Last Monday at lunch, I and my students discussed about evapotranspiration. I already talk about it in various comments here. However, the starting point was the impression, coming from one of my student that the topic of transpiration is still in its infancy. I agree with him and I offered my synthesis.

1. In hydrology we use Dalton’s law (here, slide 21) or the derived equations named Penman-Monteith and Priestley Taylor (forgetting all the empirical formulas).
2. Dalton’s law  puts together, diffusive vapor flux, vapor storage and turbulent transport.
3. We should have a water vapor budget equation instead, written for some control volume where all the stuff is at its right place.

There is no difficult to recognize that control volume is limited in our case by the open atmosphere and the surfaces that are emitting vapor as consequence of  their thermodynamics. There is also no difficult to recognize that such limiting surfaces can be very complicate, as those of a canopy, for instance, which is also varying in shape and form with time. Out of these surfaces comes a vapor flux which is dependent on the thermodynamics and physiology existing below them, the holes in number and distribution through which the vapor is emitted, the water availability (and dynamics) in the storage below the surface and, last but not least, the vapor content in the control volume which, as in Dalton’s law commands the driving force.

It is not easy actually to account well for all of these factors. We can, maybe, for a single leaf.
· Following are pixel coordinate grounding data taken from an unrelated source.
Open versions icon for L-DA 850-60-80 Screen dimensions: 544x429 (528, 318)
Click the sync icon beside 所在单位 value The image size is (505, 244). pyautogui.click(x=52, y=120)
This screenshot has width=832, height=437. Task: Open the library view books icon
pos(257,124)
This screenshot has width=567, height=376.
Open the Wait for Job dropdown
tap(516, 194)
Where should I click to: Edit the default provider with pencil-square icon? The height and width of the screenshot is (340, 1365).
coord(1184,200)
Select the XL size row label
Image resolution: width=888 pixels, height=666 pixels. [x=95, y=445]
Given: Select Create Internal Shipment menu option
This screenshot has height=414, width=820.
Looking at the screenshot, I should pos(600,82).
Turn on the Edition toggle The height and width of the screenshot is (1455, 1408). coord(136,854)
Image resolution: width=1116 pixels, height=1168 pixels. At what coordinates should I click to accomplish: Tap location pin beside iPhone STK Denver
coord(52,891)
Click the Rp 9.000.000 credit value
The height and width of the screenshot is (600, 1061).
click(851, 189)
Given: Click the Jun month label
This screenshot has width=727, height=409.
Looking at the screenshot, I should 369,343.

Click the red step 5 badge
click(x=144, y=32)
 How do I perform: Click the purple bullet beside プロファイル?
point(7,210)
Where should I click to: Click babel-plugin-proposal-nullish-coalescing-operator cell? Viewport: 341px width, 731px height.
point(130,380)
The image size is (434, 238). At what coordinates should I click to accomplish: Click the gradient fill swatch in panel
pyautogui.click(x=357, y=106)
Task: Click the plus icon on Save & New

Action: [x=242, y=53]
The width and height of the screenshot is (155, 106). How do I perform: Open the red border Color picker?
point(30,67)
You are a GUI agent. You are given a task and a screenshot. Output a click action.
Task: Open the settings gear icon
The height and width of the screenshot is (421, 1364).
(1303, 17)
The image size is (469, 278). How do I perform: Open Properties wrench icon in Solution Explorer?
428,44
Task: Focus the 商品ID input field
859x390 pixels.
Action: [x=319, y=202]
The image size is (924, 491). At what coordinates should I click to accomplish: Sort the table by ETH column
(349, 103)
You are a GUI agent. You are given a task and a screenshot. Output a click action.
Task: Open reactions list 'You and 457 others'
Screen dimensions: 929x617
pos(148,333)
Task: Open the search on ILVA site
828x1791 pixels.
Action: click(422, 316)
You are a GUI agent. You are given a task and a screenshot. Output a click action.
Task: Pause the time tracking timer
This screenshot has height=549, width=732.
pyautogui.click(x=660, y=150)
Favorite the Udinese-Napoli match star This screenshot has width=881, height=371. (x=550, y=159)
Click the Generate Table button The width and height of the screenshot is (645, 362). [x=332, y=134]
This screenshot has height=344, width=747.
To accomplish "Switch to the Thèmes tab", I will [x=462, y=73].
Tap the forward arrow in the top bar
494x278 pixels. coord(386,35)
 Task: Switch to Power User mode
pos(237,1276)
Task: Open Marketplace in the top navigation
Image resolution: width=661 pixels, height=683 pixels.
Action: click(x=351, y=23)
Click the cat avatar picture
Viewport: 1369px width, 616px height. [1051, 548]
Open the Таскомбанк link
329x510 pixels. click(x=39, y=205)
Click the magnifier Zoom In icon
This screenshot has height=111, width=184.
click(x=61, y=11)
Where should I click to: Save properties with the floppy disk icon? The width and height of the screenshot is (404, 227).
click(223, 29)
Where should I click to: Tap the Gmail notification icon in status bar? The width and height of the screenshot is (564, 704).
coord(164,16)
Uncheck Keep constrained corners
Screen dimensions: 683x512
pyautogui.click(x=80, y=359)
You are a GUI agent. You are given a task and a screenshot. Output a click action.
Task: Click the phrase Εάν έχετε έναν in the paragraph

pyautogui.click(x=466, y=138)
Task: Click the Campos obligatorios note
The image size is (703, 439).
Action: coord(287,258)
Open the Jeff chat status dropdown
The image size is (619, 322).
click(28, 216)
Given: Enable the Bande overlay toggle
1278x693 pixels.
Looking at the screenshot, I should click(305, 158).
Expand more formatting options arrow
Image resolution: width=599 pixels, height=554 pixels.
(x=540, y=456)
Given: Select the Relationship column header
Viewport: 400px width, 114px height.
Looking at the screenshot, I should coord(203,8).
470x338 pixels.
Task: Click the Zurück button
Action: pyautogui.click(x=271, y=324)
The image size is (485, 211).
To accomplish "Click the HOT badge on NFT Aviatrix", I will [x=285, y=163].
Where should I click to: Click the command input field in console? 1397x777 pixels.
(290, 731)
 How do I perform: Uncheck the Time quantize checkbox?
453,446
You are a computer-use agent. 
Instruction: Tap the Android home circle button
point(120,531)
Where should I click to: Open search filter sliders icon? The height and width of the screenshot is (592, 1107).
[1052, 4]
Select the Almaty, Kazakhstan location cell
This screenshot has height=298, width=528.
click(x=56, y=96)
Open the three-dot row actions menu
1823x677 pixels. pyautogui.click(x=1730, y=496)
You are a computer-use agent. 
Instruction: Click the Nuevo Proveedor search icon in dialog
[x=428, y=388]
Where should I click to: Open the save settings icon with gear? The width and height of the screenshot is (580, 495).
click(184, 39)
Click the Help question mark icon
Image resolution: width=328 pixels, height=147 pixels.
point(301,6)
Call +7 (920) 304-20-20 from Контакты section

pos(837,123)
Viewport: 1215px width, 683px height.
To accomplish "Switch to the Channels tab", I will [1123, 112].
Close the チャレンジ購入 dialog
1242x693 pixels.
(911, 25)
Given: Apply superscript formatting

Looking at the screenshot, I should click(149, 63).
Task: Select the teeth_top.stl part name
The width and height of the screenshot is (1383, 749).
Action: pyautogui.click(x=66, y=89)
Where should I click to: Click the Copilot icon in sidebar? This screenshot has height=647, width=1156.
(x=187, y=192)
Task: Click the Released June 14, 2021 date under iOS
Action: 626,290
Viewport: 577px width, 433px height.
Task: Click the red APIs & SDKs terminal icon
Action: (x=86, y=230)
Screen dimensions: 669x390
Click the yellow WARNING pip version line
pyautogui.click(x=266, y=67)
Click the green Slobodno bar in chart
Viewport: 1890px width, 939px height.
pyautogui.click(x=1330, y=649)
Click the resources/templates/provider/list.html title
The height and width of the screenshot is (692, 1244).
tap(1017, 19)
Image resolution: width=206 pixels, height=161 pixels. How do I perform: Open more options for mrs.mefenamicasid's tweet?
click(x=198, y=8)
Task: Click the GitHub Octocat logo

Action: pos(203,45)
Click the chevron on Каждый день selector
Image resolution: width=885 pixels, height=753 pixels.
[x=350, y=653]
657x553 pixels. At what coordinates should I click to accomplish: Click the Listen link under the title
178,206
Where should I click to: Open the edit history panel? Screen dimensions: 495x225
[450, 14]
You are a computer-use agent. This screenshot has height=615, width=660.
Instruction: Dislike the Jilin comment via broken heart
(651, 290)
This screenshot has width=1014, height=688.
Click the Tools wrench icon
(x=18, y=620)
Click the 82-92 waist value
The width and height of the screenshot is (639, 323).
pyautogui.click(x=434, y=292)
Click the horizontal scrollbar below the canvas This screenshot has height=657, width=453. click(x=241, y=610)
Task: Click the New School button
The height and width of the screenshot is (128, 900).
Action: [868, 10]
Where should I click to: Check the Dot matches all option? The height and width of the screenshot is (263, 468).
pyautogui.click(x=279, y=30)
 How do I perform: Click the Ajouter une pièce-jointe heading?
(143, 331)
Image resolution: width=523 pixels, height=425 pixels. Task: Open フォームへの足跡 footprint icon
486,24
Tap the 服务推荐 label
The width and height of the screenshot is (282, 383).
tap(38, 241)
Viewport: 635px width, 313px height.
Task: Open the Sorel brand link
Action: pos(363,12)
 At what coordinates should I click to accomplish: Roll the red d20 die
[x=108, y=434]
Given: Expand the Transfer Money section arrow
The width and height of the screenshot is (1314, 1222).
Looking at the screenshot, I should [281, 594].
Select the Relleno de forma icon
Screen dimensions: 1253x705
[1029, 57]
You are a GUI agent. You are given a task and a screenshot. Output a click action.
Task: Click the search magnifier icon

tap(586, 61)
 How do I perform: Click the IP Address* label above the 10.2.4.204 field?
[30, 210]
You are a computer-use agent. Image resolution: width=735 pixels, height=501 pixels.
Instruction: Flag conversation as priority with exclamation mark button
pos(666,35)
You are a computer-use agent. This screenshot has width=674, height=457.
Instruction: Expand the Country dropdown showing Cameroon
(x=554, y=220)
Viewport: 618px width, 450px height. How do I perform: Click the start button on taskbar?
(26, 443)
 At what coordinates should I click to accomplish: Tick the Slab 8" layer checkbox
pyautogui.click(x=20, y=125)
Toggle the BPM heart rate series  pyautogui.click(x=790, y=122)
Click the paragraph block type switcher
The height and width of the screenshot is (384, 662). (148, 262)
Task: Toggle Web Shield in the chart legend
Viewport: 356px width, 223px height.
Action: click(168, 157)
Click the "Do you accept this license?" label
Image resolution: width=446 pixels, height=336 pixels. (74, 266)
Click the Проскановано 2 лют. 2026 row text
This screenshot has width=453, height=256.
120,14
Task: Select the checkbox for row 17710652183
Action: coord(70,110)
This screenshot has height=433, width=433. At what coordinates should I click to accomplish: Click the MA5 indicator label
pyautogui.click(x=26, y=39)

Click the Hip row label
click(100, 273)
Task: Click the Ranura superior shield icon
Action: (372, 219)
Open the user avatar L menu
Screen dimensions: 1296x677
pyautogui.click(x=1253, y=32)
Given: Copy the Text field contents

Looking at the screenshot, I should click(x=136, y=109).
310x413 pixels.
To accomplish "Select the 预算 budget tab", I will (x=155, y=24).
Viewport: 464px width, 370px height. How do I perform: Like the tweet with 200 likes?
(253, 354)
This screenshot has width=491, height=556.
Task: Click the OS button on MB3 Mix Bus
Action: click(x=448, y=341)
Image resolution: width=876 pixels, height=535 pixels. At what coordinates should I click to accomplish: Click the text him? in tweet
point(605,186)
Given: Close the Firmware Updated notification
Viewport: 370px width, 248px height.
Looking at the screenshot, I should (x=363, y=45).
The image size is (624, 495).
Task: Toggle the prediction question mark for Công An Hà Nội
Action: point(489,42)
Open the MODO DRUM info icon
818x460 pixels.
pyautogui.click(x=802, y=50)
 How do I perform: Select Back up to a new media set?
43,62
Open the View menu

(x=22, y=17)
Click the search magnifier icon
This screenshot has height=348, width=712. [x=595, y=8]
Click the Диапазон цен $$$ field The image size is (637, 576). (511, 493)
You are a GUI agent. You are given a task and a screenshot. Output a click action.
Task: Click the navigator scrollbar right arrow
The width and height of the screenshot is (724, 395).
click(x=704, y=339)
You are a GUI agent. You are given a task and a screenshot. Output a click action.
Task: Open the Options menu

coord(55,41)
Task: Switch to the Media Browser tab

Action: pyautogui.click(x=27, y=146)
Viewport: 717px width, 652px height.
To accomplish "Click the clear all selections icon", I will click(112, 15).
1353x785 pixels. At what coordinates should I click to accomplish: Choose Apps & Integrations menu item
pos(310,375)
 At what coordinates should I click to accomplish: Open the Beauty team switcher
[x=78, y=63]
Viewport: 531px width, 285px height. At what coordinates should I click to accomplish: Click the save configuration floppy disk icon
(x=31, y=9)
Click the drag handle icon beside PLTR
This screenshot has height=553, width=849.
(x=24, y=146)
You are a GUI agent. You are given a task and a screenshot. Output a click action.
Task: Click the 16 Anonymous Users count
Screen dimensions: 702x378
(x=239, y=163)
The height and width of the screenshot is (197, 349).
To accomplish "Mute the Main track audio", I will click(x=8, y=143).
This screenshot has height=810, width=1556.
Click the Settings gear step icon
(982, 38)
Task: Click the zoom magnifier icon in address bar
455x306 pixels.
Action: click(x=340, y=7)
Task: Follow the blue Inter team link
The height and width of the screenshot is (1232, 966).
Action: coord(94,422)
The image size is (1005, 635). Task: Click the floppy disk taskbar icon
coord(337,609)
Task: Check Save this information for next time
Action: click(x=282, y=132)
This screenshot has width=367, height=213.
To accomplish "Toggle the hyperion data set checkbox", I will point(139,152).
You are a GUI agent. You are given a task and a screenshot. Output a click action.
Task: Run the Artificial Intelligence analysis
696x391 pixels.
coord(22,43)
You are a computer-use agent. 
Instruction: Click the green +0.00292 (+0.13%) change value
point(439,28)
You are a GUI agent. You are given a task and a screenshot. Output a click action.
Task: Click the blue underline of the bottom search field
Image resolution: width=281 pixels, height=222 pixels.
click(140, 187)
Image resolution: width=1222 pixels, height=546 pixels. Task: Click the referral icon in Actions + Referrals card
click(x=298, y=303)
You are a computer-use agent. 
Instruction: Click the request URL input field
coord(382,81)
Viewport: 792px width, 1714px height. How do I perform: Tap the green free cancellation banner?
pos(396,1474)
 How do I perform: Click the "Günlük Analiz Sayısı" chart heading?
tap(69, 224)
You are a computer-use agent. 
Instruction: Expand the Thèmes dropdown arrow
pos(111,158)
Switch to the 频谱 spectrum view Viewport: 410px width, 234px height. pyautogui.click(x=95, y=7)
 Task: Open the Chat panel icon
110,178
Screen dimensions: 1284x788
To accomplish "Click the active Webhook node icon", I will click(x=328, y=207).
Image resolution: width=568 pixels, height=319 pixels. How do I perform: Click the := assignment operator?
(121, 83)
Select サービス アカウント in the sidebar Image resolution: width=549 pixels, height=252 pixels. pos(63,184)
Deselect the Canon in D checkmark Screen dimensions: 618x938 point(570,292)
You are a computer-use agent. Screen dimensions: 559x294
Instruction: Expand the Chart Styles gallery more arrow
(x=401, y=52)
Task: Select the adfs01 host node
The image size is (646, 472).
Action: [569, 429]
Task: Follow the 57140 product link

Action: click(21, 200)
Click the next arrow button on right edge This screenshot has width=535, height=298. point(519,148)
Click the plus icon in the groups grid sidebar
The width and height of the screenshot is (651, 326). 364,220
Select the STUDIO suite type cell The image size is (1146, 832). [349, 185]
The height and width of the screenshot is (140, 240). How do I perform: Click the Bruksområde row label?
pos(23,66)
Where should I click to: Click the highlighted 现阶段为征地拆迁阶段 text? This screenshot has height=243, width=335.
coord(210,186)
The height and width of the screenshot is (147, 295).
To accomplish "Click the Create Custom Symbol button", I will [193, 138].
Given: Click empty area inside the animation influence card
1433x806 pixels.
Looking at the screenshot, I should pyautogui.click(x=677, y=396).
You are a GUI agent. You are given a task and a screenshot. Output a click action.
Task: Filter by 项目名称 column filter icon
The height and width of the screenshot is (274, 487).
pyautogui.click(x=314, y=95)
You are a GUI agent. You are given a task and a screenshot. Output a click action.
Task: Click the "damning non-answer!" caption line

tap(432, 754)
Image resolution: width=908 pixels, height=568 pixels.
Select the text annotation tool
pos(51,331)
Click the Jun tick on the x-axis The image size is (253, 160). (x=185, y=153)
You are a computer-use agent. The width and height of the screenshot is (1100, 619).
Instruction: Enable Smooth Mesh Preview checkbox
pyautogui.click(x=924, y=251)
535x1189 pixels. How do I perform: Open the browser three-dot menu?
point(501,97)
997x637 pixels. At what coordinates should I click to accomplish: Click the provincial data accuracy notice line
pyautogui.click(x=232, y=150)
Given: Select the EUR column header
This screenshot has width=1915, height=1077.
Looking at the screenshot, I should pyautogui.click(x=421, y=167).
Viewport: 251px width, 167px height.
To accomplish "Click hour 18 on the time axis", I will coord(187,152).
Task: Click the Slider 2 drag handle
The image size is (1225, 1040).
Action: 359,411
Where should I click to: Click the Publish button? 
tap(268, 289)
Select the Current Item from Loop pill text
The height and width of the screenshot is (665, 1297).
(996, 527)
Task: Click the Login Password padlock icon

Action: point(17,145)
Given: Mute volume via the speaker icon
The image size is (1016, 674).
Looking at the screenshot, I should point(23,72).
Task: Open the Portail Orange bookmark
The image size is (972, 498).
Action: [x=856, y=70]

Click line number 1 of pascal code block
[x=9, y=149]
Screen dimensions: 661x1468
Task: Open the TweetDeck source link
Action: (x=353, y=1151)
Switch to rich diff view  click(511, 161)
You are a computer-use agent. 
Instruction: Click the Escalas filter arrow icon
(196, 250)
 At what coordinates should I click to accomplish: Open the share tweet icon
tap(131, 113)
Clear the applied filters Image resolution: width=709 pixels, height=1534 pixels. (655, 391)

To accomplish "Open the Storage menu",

It is more complicate for the canopy of a single tree. It is even more difficult for a forest. Unless some goddess  acts to simplify the vapor budget, over the  billions of details, and reduces all to some tretable statistics (we can call this statistics the Holy Grail of evapotranspiration - or the whole Hydrology itself) 

Assume we can deal with it, and  we have the fluxes right. Then the vapor budget seems cristalline simple to obtain, the variation of vapor in the control volume is given by the incoming vapor flux, minus the outcoming vapor flux, minus, in case, the vapor condensation. The good old mass conservation. Unfortunately, also the output flux is not that easy to estimate, because the transport agent is atmospheric turbulence, which is affected by the non-linearities of Navier-Stokes (NSeq) equations, and its interactions  with the complex boundary represented by the terrain/vegetation surfaces. All of this involves a myriads of spatio-temporal scales and degrees of freedom which are not easy to simplify. 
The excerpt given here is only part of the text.